All kidding aside, this work allowed me get some hands on experience with lots of different planes. I was taught how to load them properly (lots of guys flew rich people out to the coastal islands for vacation) And while cleaning interiors and exteriors wasn't a lot of fun sometimes, most of the guys would reward me by taking me flying.
One such morning, when I was a junior in high school, I had driven over to the airport to fill in some blocks of time for my flight lessons. Ed showed up and started screwing around with his plane. He came into the club building and started rooting through a box of approach plates. Without looking up he asked me what I was up to today. I told him nothing. As he headed toward the door without looking back he said " Come on, we're going to Canada."
So, given that this was like 2000, I didn't have a cell phone at this point. Come to think of it, neither did too many other people. So I did what any 17 year old high school kid would...I left my parents a message on their machine that said something like "Hey, I'm going to Canada with Ed, I'll be back at some point". And that was it. Now if that were my kid this day in age, I'd probably freak out, but as I said before, things were different then. Clearly.
We climbed into the plane and made a direct flight to St. Stephen, New Brunswick, Canada. It was a beautiful late summer day and the thermals headed up the rocky coast made for some great practice on hand flying a course. Now there were GPS units then, and Ed had one...in his bag somewhere. We were doing the good old fashioned whiz wheel, paper chart, and compass navigating. If worse came to worse, we'd go IFR ( I Follow Roads).
We entered the pattern in St Stephen and Ed did his voodoo and greased a beautiful landing in the Cessna 172 tail wheel conversion.
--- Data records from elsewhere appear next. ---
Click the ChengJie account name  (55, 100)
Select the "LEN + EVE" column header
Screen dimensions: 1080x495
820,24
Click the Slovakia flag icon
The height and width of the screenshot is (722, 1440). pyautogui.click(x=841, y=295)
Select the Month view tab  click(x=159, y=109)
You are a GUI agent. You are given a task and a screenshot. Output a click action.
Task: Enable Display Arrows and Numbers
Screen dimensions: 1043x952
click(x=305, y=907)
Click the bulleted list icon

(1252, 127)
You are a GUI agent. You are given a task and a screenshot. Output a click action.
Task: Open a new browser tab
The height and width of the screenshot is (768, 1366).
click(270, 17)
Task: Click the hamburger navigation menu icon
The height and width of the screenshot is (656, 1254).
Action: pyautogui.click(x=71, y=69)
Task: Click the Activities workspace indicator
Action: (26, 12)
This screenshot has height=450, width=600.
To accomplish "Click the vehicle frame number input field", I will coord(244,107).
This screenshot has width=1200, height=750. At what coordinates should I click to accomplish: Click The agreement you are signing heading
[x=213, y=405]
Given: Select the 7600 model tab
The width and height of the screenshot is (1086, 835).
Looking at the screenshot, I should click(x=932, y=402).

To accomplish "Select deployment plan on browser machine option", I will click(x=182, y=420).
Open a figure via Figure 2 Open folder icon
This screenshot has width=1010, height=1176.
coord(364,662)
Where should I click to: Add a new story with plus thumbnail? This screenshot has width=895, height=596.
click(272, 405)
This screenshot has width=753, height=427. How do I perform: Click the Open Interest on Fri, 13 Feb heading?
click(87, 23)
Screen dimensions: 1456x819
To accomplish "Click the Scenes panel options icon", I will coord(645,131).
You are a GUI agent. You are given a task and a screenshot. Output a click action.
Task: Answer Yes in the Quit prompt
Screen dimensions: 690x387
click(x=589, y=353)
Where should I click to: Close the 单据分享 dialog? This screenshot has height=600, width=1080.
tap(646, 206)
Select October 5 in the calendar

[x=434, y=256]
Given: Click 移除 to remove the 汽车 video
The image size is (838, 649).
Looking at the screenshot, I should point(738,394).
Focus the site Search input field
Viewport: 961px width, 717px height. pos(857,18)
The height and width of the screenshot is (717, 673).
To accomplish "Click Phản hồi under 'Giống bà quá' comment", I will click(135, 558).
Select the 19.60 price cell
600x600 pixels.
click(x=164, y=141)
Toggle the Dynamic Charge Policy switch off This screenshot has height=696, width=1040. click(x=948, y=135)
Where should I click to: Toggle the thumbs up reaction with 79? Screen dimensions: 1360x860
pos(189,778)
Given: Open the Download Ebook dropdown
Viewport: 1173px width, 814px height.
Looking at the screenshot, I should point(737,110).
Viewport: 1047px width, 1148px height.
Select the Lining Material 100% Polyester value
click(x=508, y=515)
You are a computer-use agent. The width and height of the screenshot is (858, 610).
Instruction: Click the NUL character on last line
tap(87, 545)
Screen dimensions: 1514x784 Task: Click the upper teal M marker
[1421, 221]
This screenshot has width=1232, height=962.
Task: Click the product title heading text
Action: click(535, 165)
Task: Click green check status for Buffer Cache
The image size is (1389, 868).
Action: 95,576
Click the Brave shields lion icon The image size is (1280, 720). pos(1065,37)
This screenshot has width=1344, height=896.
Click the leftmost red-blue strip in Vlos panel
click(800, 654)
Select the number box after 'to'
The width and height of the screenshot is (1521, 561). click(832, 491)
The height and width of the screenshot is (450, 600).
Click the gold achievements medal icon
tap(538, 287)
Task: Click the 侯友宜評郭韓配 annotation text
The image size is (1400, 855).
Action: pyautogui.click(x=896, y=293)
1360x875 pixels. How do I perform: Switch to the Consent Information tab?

Customs consisted of calling the Canadian Customs folks who took our names by telephone and told us to have a nice day.
It was around lunch and Ed, who was perpetually hungry, decided we'd walk into town to eat. We soon came across a little red white and blue painted log cabin. It was a Chinese takeout place called Wong's. No shit. Wong's. Mr. Wong spoke neither French nor English. Ed, having been to "The Big War" (more on that later) also felt he didn't speak much of anything but "Wong-ese". To paint a picture as to the state of this place, the menu was painted on ply wood pressed up against the plate glass window. Sandwiched between the two items were the biggest mosquitoes I have ever seen. Ever.
After getting our order we adjourned to the picnic table. I sat on one side, and Ed sat down on the other. This lasted about three seconds before the rotted bench gave way and Ed went ass over tea kettle onto the tall grass. After getting his bearings, he found a milk crate and sat down. Looking at the food I asked him if he thought the food was good to eat. He stuck his finger in it and said "well, it's hot enough to kill anything swimming. I ate worse in Vietnam." It was that kind of day.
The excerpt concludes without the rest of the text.